-- WORK REQUIRED --
Copy out all of the records below verbatim, keeping every line in its original order.
── DATASET RECORDS
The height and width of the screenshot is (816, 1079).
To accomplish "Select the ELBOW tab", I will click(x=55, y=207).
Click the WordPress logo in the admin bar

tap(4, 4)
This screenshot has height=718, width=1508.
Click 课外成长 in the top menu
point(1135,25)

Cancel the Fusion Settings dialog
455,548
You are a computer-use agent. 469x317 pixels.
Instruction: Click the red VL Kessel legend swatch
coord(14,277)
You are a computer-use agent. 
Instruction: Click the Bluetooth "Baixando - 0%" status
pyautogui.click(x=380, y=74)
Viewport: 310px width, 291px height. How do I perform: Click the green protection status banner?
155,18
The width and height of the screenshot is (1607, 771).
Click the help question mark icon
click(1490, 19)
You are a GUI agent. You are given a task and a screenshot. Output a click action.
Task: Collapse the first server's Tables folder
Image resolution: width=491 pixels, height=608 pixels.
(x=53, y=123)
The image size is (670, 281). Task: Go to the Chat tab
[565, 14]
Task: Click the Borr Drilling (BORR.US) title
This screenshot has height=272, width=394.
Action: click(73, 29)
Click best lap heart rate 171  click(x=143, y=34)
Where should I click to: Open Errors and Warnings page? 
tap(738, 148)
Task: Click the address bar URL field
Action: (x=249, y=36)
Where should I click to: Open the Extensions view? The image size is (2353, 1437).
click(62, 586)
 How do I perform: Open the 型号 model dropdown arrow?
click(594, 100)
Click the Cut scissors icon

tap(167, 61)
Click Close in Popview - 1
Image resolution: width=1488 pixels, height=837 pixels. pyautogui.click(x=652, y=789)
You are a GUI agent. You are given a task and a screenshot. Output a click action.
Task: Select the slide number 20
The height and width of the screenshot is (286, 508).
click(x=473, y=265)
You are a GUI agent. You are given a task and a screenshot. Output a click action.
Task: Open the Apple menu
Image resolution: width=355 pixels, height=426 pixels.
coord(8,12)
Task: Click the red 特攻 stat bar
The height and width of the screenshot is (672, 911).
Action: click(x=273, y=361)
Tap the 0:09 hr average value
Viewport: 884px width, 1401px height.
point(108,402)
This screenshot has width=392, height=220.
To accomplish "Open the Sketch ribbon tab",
────
-- WRITTEN SOLUTION --
The height and width of the screenshot is (816, 1079).
To accomplish "Select the ELBOW tab", I will click(x=55, y=207).
Click the WordPress logo in the admin bar

tap(4, 4)
This screenshot has height=718, width=1508.
Click 课外成长 in the top menu
point(1135,25)

Cancel the Fusion Settings dialog
455,548
You are a computer-use agent. 469x317 pixels.
Instruction: Click the red VL Kessel legend swatch
coord(14,277)
You are a computer-use agent. 
Instruction: Click the Bluetooth "Baixando - 0%" status
pyautogui.click(x=380, y=74)
Viewport: 310px width, 291px height. How do I perform: Click the green protection status banner?
155,18
The width and height of the screenshot is (1607, 771).
Click the help question mark icon
click(1490, 19)
You are a GUI agent. You are given a task and a screenshot. Output a click action.
Task: Collapse the first server's Tables folder
Image resolution: width=491 pixels, height=608 pixels.
(x=53, y=123)
The image size is (670, 281). Task: Go to the Chat tab
[565, 14]
Task: Click the Borr Drilling (BORR.US) title
This screenshot has height=272, width=394.
Action: click(73, 29)
Click best lap heart rate 171  click(x=143, y=34)
Where should I click to: Open Errors and Warnings page? 
tap(738, 148)
Task: Click the address bar URL field
Action: (x=249, y=36)
Where should I click to: Open the Extensions view? The image size is (2353, 1437).
click(62, 586)
 How do I perform: Open the 型号 model dropdown arrow?
click(594, 100)
Click the Cut scissors icon

tap(167, 61)
Click Close in Popview - 1
Image resolution: width=1488 pixels, height=837 pixels. pyautogui.click(x=652, y=789)
You are a GUI agent. You are given a task and a screenshot. Output a click action.
Task: Select the slide number 20
The height and width of the screenshot is (286, 508).
click(x=473, y=265)
You are a GUI agent. You are given a task and a screenshot. Output a click action.
Task: Open the Apple menu
Image resolution: width=355 pixels, height=426 pixels.
coord(8,12)
Task: Click the red 特攻 stat bar
The height and width of the screenshot is (672, 911).
Action: click(x=273, y=361)
Tap the 0:09 hr average value
Viewport: 884px width, 1401px height.
point(108,402)
This screenshot has width=392, height=220.
To accomplish "Open the Sketch ribbon tab",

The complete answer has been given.